■ Exercise brief ■
Would you return the lines from the one that contains "About The SpiritWiki (177, 1759)" to the last line of the entries below, exactly and with nothing added?

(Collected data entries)
● ● ● ● ● ● ●

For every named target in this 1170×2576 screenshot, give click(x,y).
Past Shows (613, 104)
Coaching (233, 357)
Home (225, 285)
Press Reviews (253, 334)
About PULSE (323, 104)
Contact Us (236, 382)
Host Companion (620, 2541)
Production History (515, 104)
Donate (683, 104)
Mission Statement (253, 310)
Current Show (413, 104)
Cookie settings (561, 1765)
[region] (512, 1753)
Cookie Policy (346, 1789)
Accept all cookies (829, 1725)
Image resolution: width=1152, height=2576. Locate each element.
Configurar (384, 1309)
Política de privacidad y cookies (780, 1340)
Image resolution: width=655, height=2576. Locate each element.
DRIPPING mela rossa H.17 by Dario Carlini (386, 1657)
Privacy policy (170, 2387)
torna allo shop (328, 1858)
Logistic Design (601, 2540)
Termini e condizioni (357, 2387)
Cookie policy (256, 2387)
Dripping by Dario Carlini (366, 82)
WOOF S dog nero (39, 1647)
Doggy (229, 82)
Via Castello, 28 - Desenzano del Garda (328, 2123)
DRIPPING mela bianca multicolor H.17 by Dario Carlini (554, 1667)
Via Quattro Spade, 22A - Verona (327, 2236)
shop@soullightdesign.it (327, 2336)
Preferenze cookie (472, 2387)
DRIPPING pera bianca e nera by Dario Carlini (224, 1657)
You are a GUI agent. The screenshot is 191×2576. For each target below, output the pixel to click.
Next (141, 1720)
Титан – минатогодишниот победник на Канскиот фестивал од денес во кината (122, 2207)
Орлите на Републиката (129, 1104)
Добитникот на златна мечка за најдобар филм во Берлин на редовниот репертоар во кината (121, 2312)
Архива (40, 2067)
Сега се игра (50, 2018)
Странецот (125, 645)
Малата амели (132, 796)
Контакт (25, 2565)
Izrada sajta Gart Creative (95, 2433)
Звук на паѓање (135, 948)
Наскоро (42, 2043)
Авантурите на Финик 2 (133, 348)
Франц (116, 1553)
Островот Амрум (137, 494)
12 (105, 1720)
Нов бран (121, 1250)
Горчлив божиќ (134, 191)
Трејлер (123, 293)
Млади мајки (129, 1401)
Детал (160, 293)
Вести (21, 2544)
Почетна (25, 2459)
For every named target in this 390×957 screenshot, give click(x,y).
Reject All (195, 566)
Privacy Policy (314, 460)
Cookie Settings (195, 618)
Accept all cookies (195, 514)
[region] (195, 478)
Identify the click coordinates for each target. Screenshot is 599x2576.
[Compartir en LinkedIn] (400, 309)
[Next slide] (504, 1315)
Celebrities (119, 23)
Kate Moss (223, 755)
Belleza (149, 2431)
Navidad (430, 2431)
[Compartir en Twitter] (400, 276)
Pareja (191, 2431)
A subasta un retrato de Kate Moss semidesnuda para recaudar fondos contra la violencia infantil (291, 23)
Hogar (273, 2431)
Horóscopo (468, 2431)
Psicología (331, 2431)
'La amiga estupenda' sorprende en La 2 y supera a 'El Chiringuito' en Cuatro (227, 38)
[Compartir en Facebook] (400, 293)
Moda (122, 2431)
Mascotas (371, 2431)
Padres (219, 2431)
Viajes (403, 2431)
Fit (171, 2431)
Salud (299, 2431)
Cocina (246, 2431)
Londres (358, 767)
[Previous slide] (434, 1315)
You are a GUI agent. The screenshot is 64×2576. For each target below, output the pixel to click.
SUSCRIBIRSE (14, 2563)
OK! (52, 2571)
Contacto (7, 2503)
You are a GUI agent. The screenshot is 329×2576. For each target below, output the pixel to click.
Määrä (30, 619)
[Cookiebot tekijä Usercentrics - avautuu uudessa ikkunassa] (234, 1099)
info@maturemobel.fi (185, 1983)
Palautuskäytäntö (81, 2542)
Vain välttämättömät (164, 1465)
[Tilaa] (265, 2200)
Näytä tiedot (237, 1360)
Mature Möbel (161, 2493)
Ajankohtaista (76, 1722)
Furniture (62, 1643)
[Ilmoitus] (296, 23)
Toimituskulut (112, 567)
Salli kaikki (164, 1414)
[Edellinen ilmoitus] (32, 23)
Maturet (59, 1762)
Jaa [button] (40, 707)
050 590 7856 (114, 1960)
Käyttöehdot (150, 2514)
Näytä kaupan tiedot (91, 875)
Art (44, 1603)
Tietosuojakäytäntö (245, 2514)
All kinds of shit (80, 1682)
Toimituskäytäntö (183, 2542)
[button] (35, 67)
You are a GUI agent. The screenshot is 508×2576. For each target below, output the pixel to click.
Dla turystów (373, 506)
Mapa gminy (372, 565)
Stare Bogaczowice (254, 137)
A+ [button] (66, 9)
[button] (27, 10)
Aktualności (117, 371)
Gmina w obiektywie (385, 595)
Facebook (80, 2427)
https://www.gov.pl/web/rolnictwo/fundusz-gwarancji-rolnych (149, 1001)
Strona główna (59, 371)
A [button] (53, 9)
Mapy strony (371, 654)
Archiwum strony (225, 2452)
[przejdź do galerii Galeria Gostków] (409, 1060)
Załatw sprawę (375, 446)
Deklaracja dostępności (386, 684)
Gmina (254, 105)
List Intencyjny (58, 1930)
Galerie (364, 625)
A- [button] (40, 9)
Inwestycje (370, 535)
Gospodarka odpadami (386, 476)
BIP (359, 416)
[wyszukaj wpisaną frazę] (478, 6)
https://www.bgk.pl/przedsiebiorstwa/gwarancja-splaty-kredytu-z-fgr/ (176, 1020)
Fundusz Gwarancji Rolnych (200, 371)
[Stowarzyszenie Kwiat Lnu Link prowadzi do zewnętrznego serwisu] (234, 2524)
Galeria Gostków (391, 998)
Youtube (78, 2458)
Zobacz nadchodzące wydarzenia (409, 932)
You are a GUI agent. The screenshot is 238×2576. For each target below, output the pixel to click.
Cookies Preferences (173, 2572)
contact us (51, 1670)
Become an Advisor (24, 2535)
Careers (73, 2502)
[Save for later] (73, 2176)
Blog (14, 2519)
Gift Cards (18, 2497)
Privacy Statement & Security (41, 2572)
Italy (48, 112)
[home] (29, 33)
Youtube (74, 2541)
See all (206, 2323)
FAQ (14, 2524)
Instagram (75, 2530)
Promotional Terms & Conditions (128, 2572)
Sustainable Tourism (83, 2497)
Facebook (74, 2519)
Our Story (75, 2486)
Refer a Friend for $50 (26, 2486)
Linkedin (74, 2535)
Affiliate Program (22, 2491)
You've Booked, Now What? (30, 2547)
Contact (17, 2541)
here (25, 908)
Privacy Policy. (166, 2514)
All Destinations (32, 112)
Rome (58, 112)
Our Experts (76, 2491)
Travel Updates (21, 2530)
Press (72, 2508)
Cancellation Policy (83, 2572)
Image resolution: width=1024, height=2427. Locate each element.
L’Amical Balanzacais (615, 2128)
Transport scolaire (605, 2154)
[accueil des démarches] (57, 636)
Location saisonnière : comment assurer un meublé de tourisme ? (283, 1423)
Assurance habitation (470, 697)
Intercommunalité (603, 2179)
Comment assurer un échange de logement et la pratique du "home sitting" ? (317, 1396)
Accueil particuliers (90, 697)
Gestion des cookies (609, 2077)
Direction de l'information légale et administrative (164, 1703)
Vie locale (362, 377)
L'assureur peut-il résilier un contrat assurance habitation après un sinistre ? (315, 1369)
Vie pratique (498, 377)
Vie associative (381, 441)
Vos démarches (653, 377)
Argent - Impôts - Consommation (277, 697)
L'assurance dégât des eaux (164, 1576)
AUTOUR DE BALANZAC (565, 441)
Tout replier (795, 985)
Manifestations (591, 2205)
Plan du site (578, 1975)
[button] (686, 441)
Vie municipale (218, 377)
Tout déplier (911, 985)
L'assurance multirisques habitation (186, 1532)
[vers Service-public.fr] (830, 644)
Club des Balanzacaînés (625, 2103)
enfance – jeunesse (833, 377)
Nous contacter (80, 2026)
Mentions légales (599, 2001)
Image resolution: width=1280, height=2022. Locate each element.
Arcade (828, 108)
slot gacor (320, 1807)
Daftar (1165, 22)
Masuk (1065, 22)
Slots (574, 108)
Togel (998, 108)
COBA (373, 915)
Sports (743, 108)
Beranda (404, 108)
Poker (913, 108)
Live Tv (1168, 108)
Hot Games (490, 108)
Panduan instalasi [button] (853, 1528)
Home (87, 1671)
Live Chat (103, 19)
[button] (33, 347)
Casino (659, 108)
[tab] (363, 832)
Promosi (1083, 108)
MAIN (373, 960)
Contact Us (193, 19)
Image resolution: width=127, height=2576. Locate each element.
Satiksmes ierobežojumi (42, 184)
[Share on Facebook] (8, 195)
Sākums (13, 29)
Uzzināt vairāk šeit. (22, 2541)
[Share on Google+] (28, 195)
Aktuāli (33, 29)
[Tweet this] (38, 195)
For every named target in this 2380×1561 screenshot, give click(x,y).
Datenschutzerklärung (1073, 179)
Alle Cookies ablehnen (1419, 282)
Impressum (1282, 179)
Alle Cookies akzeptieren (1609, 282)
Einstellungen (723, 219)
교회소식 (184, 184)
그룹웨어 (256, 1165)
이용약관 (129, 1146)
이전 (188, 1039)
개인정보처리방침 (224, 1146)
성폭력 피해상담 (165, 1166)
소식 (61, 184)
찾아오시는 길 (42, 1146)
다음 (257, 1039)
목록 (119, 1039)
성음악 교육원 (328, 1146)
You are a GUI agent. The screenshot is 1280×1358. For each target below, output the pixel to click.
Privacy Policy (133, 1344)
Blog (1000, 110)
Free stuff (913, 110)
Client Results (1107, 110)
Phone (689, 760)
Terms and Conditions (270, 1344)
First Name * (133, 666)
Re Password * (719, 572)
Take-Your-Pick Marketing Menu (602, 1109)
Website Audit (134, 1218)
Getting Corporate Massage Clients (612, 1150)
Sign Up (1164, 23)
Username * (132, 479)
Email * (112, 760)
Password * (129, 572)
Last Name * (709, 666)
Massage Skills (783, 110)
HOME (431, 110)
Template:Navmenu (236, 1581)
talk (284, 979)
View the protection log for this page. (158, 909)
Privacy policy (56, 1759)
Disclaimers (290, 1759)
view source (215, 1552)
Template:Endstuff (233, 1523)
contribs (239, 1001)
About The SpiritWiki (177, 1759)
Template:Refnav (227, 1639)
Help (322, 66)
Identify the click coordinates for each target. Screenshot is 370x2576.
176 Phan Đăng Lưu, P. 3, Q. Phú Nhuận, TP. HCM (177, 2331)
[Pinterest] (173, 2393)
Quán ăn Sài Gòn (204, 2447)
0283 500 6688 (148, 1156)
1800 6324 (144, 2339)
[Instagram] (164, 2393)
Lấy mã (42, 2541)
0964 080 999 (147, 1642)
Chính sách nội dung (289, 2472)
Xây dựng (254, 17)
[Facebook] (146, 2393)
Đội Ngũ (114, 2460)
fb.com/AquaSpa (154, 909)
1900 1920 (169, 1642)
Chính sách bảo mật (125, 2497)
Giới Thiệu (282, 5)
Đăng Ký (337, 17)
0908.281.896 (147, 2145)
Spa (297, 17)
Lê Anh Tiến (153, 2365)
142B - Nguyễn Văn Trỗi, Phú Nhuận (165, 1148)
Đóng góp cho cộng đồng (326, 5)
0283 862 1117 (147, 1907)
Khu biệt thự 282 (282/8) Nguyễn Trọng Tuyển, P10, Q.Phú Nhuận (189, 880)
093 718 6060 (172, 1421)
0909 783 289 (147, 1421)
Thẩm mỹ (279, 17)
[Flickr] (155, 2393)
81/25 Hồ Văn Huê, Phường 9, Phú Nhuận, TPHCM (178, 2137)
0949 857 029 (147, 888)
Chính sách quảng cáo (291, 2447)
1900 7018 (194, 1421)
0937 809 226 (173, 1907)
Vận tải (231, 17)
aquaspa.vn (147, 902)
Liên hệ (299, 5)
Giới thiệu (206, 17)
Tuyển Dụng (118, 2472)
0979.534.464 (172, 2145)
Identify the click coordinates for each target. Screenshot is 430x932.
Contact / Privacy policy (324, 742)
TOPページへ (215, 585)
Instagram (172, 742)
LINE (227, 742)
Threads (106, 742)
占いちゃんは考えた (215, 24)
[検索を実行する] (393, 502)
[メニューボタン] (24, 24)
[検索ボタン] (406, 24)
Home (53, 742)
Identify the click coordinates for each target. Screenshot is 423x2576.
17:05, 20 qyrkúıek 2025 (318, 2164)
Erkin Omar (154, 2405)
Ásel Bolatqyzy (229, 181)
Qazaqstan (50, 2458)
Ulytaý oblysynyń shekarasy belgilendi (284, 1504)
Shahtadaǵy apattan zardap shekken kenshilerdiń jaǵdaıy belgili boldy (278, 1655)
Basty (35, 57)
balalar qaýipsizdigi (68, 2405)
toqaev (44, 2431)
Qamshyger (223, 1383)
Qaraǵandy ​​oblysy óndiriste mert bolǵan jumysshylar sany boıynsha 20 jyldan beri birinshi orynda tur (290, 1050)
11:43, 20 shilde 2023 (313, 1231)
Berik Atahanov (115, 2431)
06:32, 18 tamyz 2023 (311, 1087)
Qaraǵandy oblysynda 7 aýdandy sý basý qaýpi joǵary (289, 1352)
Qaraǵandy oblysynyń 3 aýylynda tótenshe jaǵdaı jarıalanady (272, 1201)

● ● ● ● ● ● ●

■ Finished task ■
About The SpiritWiki (177, 1759)
Template:Refnav (227, 1639)
Help (322, 66)
Identify the click coordinates for each target. Screenshot is 370x2576.
176 Phan Đăng Lưu, P. 3, Q. Phú Nhuận, TP. HCM (177, 2331)
[Pinterest] (173, 2393)
Quán ăn Sài Gòn (204, 2447)
0283 500 6688 (148, 1156)
1800 6324 (144, 2339)
[Instagram] (164, 2393)
Lấy mã (42, 2541)
0964 080 999 (147, 1642)
Chính sách nội dung (289, 2472)
Xây dựng (254, 17)
[Facebook] (146, 2393)
Đội Ngũ (114, 2460)
fb.com/AquaSpa (154, 909)
1900 1920 (169, 1642)
Chính sách bảo mật (125, 2497)
Giới Thiệu (282, 5)
Đăng Ký (337, 17)
0908.281.896 (147, 2145)
Spa (297, 17)
Lê Anh Tiến (153, 2365)
142B - Nguyễn Văn Trỗi, Phú Nhuận (165, 1148)
Đóng góp cho cộng đồng (326, 5)
0283 862 1117 (147, 1907)
Khu biệt thự 282 (282/8) Nguyễn Trọng Tuyển, P10, Q.Phú Nhuận (189, 880)
093 718 6060 (172, 1421)
0909 783 289 (147, 1421)
Thẩm mỹ (279, 17)
[Flickr] (155, 2393)
81/25 Hồ Văn Huê, Phường 9, Phú Nhuận, TPHCM (178, 2137)
0949 857 029 (147, 888)
Chính sách quảng cáo (291, 2447)
1900 7018 (194, 1421)
0937 809 226 (173, 1907)
Vận tải (231, 17)
aquaspa.vn (147, 902)
Liên hệ (299, 5)
Giới thiệu (206, 17)
Tuyển Dụng (118, 2472)
0979.534.464 (172, 2145)
Identify the click coordinates for each target. Screenshot is 430x932.
Contact / Privacy policy (324, 742)
TOPページへ (215, 585)
Instagram (172, 742)
LINE (227, 742)
Threads (106, 742)
占いちゃんは考えた (215, 24)
[検索を実行する] (393, 502)
[メニューボタン] (24, 24)
[検索ボタン] (406, 24)
Home (53, 742)
Identify the click coordinates for each target. Screenshot is 423x2576.
17:05, 20 qyrkúıek 2025 (318, 2164)
Erkin Omar (154, 2405)
Ásel Bolatqyzy (229, 181)
Qazaqstan (50, 2458)
Ulytaý oblysynyń shekarasy belgilendi (284, 1504)
Shahtadaǵy apattan zardap shekken kenshilerdiń jaǵdaıy belgili boldy (278, 1655)
Basty (35, 57)
balalar qaýipsizdigi (68, 2405)
toqaev (44, 2431)
Qamshyger (223, 1383)
Qaraǵandy ​​oblysy óndiriste mert bolǵan jumysshylar sany boıynsha 20 jyldan beri birinshi orynda tur (290, 1050)
11:43, 20 shilde 2023 (313, 1231)
Berik Atahanov (115, 2431)
06:32, 18 tamyz 2023 (311, 1087)
Qaraǵandy oblysynda 7 aýdandy sý basý qaýpi joǵary (289, 1352)
Qaraǵandy oblysynyń 3 aýylynda tótenshe jaǵdaı jarıalanady (272, 1201)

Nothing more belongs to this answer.